##### Brano fornito

Nella discussione orale il difensore della Regione ha insistito nell'invocare il rigetto dell'eccezione.

 

 

 

Considerato in diritto

 

 

 

La tesi sostenuta dalla difesa della Regione secondo cui l'ordinanza ha inesattamente attribuito all'ammenda prevista nell'art. 16 della legge regionale siciliana 4 aprile 1956, n. 23, natura di pena, mentre essa invece avrebbe in realtà indole di sanzione amministrativa, non può essere seguita.

 

La Corte ha già fin dalla sentenza n. 6 del 1956 (poi confermata, fra le altre, dalle sentenze nn. 23 e 58 del 1957, n. 90 del 1962) statuito che la distinzione fra norme penali e norme contenenti sanzioni amministrative va riportata non tanto alla materia cui la norma si riferisce nel comminare una determinata sanzione, bensì al carattere intrinseco di quest'ultima, carattere che é da desumere dalla stessa qualificazione con cui viene designata, allorché tale qualificazione trovi corrispondenza in una di quelle usate dal Codice penale per contraddistinguere le varie pene. E poiché l'ammenda é tassativamente considerata dall'art. 17 del Codice penale come una delle "pene principali" comminabili per le contravvenzioni, non può sorgere dubbio sulla illegittimità costituzionale della norma regionale impugnata, che, prevedendo appunto tale tipo di sanzione, é incorsa nella violazione dell'art. 25 della Costituzione che sancisce la riserva della legge statale in materia.

 

L'esattezza della conclusione cui si é giunti in ordine alla natura da attribuire alla disposizione in esame riceve conferma dalla facoltà che questa dà al colpevole di procedere ad oblazione. Infatti tale facoltà, se considerata secondo la sua specifica natura, quale risulta dalla disciplina che ne fa l'art. 162 del Codice penale con riguardo alle contravvenzioni punibili con ammenda, rispetto alle quali produce effetto estintivo del reato, non può essere in nessun modo riferita alle sanzioni amministrative. Emerge del resto dall'art. 400 dello stesso regolamento esecutivo della legge regionale, approvato con decreto del Presidente regionale del 15 luglio 1958, n. 7, che l'oblazione é consentita prima dell'invio degli atti al Pretore, prevedendosi con ciò un iter del procedimento provocato dall'infrazione del tutto incompatibile con le sanzioni non penali.

##########

Il tuo compito:
Elenca tutte le sentenze della Corte citate nel brano fornito, con numero e anno di ciascuna.

##### Estratto dei dati

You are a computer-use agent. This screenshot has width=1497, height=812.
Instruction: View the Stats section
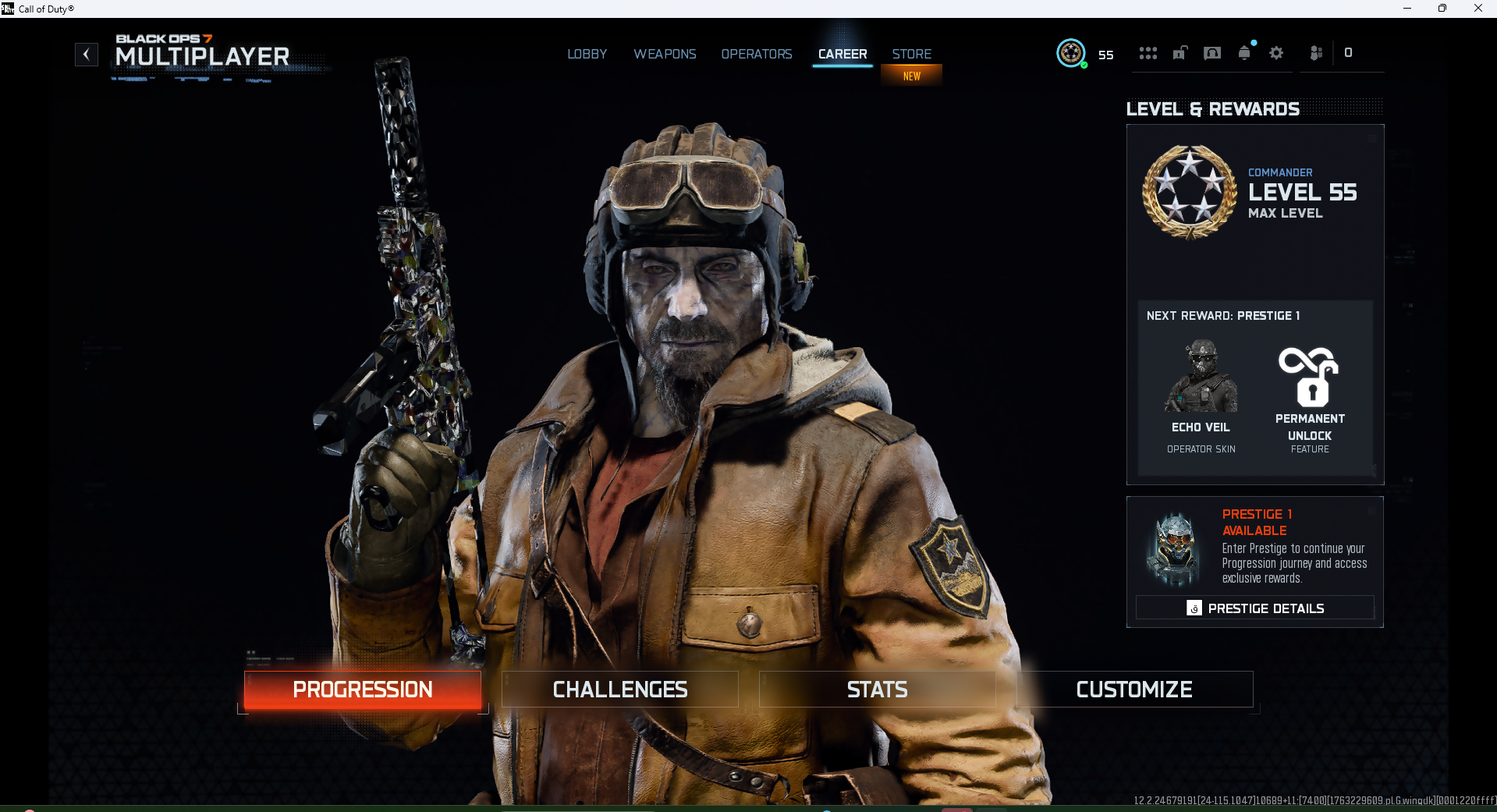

##########

Risposta:
- Sentenza n. 6 del 1956
- Sentenza n. 23 del 1957
- Sentenza n. 58 del 1957
- Sentenza n. 90 del 1962